The cheap tier is usually enough
Most targets do not need a browser for every request. Product APIs, JSON endpoints, static pages, and many server-rendered pages are faster and cleaner through a direct HTTP client.
The trick is not plain curl. The useful first tier is an HTTP client with a believable TLS fingerprint, header ordering, redirects, cookies, proxy support, and timeouts that fail predictably.
Escalate on evidence, not vibes
Browser rendering should be a response to evidence: a WAF challenge, missing DOM that requires JavaScript, or an explicit caller request. If every URL starts in Chromium, you pay the browser tax before you know whether you needed it.

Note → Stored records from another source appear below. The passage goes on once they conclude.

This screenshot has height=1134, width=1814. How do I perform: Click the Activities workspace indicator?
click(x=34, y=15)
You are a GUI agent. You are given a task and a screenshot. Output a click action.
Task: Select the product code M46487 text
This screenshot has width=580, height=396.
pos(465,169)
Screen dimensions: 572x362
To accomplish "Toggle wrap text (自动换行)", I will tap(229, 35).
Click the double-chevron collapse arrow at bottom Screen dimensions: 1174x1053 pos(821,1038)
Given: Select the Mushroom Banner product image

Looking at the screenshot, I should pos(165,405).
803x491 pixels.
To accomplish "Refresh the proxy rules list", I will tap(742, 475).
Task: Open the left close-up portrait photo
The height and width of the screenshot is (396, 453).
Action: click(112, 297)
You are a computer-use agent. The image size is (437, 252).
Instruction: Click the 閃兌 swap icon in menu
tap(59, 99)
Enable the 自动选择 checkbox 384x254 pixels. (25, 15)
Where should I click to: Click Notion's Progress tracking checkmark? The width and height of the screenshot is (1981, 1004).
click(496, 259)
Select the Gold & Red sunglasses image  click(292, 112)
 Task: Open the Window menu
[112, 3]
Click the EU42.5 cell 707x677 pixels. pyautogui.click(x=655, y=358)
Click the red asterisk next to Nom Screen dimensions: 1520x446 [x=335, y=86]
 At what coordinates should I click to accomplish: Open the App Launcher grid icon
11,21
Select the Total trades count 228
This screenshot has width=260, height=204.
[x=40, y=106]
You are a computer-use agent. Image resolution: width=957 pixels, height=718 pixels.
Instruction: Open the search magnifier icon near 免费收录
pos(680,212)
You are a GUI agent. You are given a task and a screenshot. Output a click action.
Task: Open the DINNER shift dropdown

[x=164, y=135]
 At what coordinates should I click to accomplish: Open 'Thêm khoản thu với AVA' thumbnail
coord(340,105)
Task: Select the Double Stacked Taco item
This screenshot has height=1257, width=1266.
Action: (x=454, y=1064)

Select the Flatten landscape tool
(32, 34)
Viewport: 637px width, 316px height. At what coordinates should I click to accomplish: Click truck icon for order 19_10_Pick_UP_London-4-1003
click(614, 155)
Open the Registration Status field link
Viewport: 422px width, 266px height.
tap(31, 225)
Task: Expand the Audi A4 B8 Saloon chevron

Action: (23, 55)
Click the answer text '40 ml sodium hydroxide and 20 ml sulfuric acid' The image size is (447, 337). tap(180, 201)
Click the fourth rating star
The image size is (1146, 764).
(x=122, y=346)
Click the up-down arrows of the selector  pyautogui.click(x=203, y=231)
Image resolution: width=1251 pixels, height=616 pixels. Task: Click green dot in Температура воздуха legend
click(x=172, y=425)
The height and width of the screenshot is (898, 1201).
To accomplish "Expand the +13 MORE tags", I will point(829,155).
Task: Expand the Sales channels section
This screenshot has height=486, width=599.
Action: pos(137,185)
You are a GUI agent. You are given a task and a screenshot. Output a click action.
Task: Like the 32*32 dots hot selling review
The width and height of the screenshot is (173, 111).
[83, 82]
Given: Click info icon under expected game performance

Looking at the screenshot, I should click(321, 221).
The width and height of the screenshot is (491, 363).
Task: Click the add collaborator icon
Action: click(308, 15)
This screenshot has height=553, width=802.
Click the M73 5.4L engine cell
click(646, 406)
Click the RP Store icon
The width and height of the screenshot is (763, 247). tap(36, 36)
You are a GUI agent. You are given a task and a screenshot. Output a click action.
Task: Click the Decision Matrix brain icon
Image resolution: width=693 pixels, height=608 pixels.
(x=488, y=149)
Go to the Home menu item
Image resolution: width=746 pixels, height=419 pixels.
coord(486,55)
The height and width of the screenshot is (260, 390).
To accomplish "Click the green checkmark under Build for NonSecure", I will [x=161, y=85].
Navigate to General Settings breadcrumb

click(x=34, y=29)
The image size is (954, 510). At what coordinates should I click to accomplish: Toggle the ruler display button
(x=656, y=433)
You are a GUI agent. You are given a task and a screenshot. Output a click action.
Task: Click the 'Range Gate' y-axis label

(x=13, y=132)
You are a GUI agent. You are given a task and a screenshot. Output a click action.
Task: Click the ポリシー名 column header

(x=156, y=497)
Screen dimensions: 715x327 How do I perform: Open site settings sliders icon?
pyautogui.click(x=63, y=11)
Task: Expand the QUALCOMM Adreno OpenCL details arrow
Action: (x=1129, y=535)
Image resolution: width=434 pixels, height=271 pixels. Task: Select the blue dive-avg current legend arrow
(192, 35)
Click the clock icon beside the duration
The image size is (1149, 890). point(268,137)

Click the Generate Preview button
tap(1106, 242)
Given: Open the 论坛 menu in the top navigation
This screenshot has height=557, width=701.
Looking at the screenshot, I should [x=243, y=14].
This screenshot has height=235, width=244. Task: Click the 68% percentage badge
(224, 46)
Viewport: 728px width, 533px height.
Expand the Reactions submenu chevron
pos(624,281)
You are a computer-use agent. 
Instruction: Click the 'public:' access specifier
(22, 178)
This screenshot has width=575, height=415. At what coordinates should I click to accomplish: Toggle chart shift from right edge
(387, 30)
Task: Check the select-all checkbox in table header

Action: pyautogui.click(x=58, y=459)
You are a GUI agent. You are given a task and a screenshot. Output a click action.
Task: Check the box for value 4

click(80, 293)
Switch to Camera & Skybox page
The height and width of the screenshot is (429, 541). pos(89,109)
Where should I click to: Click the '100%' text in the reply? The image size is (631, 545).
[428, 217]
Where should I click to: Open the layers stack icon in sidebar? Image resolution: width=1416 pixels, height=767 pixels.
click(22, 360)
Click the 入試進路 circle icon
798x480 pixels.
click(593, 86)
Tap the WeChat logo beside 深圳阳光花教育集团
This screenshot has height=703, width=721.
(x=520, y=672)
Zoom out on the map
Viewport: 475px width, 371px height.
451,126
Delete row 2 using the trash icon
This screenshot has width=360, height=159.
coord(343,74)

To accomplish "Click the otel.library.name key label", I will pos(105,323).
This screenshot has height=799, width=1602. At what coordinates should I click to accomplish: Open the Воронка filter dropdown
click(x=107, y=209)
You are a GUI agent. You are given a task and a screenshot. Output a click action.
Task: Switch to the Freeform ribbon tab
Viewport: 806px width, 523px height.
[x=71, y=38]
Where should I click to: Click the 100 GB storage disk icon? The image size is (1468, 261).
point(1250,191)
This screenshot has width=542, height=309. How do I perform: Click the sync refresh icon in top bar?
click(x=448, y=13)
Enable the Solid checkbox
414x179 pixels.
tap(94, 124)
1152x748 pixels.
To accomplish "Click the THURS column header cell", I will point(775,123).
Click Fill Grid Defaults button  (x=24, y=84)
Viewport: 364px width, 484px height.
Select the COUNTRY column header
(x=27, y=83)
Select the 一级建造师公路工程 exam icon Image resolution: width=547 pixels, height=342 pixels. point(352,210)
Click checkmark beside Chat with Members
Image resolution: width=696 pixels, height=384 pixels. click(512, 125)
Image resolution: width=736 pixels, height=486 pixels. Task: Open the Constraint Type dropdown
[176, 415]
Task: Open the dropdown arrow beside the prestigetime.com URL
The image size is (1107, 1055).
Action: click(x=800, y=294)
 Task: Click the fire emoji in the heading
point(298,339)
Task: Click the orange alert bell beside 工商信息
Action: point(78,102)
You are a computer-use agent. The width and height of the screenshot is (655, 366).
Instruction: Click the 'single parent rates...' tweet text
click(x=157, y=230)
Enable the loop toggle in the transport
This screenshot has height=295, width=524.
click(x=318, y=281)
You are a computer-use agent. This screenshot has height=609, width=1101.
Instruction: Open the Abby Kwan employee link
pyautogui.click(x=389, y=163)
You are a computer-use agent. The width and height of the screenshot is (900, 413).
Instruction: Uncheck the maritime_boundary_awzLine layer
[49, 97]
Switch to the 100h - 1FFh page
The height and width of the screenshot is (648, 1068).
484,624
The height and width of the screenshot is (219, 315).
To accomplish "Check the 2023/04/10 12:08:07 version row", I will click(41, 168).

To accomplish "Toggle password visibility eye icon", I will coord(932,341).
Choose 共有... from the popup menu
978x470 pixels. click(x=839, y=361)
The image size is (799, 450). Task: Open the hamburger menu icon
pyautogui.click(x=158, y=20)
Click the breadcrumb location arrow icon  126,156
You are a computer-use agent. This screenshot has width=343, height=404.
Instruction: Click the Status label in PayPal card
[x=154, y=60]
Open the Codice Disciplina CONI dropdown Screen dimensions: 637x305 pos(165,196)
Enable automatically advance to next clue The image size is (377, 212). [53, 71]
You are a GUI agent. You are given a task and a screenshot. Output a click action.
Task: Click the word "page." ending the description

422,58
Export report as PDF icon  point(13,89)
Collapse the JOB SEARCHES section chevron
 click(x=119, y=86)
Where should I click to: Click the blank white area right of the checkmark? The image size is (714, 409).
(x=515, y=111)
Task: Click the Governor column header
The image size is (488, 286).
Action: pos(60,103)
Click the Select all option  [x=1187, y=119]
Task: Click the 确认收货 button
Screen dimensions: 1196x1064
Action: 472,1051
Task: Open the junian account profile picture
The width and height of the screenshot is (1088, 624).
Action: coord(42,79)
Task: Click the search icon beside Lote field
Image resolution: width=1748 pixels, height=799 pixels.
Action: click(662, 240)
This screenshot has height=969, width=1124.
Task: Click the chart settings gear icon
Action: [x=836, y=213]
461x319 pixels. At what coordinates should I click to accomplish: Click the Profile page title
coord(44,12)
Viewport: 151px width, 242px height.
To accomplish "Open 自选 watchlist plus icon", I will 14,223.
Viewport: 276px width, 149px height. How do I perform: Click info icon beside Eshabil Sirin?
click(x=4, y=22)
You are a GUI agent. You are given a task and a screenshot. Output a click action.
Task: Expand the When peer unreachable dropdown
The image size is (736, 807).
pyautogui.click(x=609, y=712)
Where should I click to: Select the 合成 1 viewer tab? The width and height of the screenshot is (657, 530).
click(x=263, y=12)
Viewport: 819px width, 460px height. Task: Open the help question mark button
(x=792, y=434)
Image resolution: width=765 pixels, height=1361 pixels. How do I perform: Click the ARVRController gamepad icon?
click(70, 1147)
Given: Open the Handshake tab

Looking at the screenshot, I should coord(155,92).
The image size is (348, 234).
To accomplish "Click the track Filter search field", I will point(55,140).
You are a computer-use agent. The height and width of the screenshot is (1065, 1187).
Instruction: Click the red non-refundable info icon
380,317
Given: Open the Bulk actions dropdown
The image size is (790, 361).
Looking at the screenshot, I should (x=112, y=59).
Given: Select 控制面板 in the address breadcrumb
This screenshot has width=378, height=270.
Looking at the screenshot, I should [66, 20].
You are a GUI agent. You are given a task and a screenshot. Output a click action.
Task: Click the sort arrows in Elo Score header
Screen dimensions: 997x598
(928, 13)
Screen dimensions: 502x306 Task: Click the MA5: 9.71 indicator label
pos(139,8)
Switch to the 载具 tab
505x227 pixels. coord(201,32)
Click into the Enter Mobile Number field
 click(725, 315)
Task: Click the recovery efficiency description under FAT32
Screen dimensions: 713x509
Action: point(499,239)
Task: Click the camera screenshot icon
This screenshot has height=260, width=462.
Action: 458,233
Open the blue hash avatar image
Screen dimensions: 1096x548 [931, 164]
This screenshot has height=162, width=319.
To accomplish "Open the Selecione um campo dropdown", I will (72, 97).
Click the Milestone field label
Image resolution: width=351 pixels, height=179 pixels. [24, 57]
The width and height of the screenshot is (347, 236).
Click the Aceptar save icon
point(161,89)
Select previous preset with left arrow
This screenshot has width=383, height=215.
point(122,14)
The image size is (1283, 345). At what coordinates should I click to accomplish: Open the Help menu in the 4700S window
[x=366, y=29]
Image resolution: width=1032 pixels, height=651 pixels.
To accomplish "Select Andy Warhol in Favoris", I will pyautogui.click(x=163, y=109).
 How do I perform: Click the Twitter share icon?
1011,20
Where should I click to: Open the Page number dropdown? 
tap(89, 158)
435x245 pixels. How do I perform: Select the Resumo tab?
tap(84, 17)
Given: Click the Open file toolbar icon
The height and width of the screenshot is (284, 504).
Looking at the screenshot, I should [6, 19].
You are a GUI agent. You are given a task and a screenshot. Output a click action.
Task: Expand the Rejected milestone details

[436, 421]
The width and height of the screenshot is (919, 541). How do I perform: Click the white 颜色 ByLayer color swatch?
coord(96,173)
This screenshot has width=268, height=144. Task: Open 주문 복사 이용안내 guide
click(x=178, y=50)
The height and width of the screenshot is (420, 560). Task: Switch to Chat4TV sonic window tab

A direct-first scraper also makes debugging easier. When the method says http, the result came from the target response. When it says browser, you know the request either asked for render or the cheaper tier was blocked.
- Start with direct HTTP by default.
- Detect WAF and challenge responses from status, headers, and body.
- Escalate to browser only after a block or explicit render request.
- Record which tier actually satisfied the request.
Where Scantir draws the line
Scantir treats the browser as an escalation tier, not the default transport. That keeps JSON endpoints as JSON, reduces latency for easy targets, and reserves the browser pool for pages that genuinely need it.
This is also the model that scales better operationally: direct requests can run at high concurrency, while browser workers stay bounded and observable.